6La période de l’Ancien Régime a vu se multiplier les illustrations dans les ouvrages, en particulier avec la diffusion de l’imprimerie, qu’il s’agisse de frontispice ou de cahiers illustrés. Le premier objet mène à l’analyse de deux exemples, Horace et le Cabinet des fées. Les interventions qui y ont trait rappellent la place spécifique de cette fenêtre ouverte sur le livre. Émile Littré, dans son Dictionnaire, établit le lien entre cette page et son contenu, étendant la définition du mot à la gravure placée « en regard du titre d’un livre et dont le sujet est analogue au but et à l’esprit d’un ouvrage » (article « Frontispice », 1863-1877). Bien que M.‑C. Planche et P. Giuliani étudient tous deux le frontispice d’Horace, ce sont des analyses complémentaires basées sur un prisme de lecture différent. Alors que la première insiste sur la place du rideau, qui permet aux spectateurs de ne pas tout voir alors que le lecteur, face à l’image, voit ce qu’il cache, le second texte insiste sur le rapport entre la violence visible sur l’illustration et la bienséance du texte. Dès lors, la première page du livre permet de voir ce qu’un spectateur de théâtre ne peut voir, mais aussi de montrer une violence qui n’apparaît traditionnellement pas sur les planches. Ce sont les livres de fête, nous l’avons dit, qui sont mis à l’honneur par R. Deconinck et A. Guiderdoni. Avec force de précision, les auteurs mettent en avant la performance des artistes qui rendent compte d’un foisonnement de détails lors de fête comme celle organisée pour l’entrée royale de Henri II à Paris (1549).

Un décodage novateur

7Au tout début de cette période, la « figuration allégorique » (p. 62) par exemple s’appuie sur un méta-discours établissant la part du temps : cherchant à discerner le méta-discours de René d’Anjou, G. Polizzi et I. Fabre identifient dans les détails des images une figuration allégorique associant le cœur à la religion chrétienne en cette seconde moitié du xve siècle. L’illustrateur dépasse dès lors les topoi de son temps pour employer le détail comme un « trop-plein de sens refoulé » (p. 73) dont les interprétations sont multiples. Des parallèles peuvent être établis avec la mort (p. 137 sq.) dont traite M.‑M. Fragonard, ou même avec l’usage du rideau dans les représentations d’Horace (P. Guiliani, p. 199 sq.), voire avec l’érotisme, auquel s’intéressent tant M. Bermann (p. 349) que O. Leplatre (p. 395).
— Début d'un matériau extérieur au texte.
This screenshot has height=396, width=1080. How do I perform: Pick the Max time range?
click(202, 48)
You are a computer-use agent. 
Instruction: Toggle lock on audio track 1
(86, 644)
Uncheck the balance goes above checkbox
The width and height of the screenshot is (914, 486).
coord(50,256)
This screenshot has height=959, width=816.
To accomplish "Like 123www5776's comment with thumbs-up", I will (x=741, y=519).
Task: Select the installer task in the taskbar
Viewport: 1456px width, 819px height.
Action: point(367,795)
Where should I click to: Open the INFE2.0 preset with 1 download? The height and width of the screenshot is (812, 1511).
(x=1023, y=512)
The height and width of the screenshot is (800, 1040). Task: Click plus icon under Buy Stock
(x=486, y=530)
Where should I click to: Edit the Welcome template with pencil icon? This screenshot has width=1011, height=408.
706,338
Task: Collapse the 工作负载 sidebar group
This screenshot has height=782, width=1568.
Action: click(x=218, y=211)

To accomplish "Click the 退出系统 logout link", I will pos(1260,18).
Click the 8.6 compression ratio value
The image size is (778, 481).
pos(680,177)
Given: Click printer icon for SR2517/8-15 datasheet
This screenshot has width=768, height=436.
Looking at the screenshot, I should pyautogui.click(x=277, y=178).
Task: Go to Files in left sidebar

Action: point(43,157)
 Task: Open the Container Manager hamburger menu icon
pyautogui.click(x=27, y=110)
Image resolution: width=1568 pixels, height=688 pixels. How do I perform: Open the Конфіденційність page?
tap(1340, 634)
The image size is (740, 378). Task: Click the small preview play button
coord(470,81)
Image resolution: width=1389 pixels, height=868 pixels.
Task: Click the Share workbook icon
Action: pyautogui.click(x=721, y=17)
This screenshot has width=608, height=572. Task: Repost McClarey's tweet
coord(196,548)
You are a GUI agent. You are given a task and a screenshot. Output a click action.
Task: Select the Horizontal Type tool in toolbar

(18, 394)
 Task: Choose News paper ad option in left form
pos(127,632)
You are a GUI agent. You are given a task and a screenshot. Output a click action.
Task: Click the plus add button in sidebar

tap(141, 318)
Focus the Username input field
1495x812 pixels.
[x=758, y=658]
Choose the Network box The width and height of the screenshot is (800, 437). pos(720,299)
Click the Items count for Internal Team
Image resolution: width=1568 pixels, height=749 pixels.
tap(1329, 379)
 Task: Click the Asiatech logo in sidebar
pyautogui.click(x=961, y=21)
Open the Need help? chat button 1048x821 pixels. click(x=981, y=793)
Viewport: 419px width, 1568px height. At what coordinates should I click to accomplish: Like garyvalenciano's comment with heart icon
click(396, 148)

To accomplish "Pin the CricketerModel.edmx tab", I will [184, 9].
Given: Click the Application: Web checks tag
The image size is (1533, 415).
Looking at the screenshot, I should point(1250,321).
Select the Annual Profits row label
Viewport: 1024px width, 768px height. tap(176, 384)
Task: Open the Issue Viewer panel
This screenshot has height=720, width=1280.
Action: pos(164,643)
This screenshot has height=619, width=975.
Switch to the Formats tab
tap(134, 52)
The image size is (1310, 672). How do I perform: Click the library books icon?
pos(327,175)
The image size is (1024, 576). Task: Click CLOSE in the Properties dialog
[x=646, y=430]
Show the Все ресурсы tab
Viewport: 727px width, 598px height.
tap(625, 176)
8Certaines études présentent une approche novatrice, comme celle proposée par V. Hayaert dans le cadre de l’alchimie (p. 77 sq.). Le corpus apparaît tout d’abord original : les images dans le livre de justice Corpus Juris Civilis des frères Senneton, comprenant les lois de Justinien. Dès lors, la multiplicité des fonctions de l’illustration apparaît clairement dans la démonstration de l’auteure, depuis la fonction pédagogique jusqu’à la fonction didactique, voire dialectique. Dès lors, il devient possible de comprendre l’illustration sans posséder le livre : la différenciation entre l’objet livresque et la planche illustrée est clairement mise en évidence. Ainsi s’établit le lien avec les feuilles volantes, ou Flugschriften (étudiées par J.‑F. Gilmont, La Réforme et le livre. L’Europe de l’imprimé (vers 1517-1570), 1990, p. 52 sq.), propres aux libelles, dont le succès caractérise les années 1520 (d’après G. Chaix, « Livres, réformes et confessions : le cas du Saint Empire au xvie siècle », in F. Barbier, Les trois révolutions du livre, 2001, p. 37).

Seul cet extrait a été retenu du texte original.